FSG NÖ: Volle Solidarität für die KollegInnen der vida bei den laufenden Kollektivvertragsverhandlungen

Mehr Netto vom Brutto für MitarbeiterInnen des Hotel- und Gastgewerbes, sowie der Eisenbahnen.

Wien (OTS/FSG) - Gleich zwei Kollektivvertragsverhandlungen an denen die Gewerkschaft vida beteiligt ist, wurden ergebnislos abgebrochen. FSG NÖ Landesvorsitzender Bundesrat René Pfister verspricht vollste Solidarität für die VerhandlerInnen.

200.000 Beschäftigte und rund 10.000 Lehrlinge sind vom Abbruch der Kollektivvertrags- verhandlungen für das Hotel- und Gastgewerbe betroffen. Die Gewerkschaften vida und GPA-djp mussten leider feststellen, dass sich an der Position der Arbeitgeber nichts geändert hat. Sie bleiben bei der Forderung nach einer Verkürzung der Nachtruhezeit - ein Punkt, der auf gesetzlicher Ebene geregelt ist und somit bei Kollektivvertragsverhandlungen nichts verloren hat. Die Arbeitgeber weigern sich weiterhin, bundesweit über Lohn- und Gehaltserhöhungen zu verhandeln, wenn die Gewerkschaft diese unerfüllbare Forderung nicht unterstützt. "Für mich ist es nicht nachvollziehbar, warum die Arbeitgeberseite Bundesgesetzgebung mit den laufenden Kollektivvertragsverhandlungen vermengt. Die Beschäftigen haben ein Anrecht auf eine Abgeltung der Inflation, sowie auf steigende Löhne", betont Pfister.

Dasselbe gilt für die rund 34.000 österreichischen Eisenbahnbeschäftigten, die sich nicht mit einer Bruttolohnerhöhung von 2,2 Prozent abspeisen lassen wollen. Pfister dazu: "Dieses Angebot ist unannehmbar, es bedeutet einen Reallohnverlust. Die Beschäftigen haben ein Anrecht auf faire Löhne, die ihnen die steigenden Lebenserhaltungskosten abdecken. Sie erwirtschaften mit ihrer Arbeitsleistungen die Erfolge der Unternehmen."

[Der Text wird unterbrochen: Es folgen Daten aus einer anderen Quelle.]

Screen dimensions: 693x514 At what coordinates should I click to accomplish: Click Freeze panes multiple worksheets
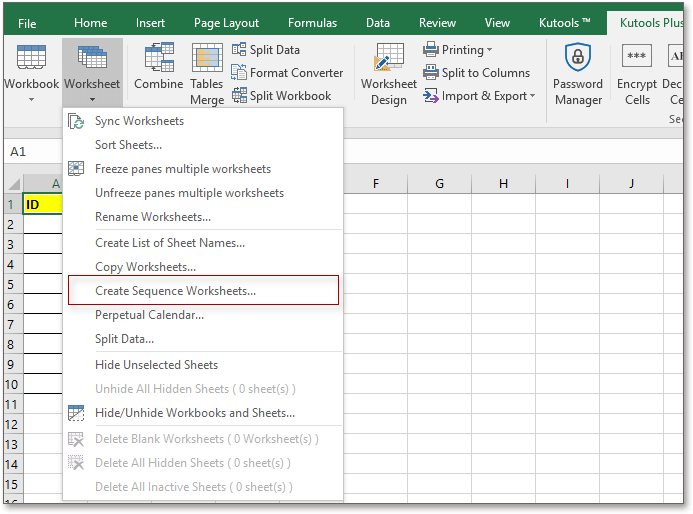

Vor diesem Hintergrund bekommt die laufende Debatte um eine kommende Steuerreform eine neue Bedeutung. "Wir brauchen mehr Netto vom Brutto", so Pfister. "Das macht einfach volkswirtschaftlich Sinn, denn dieses Geld geht fast zu 100 Prozent in den heimischen Konsum und das hilft dem Wirtschaftsstandort Österreich."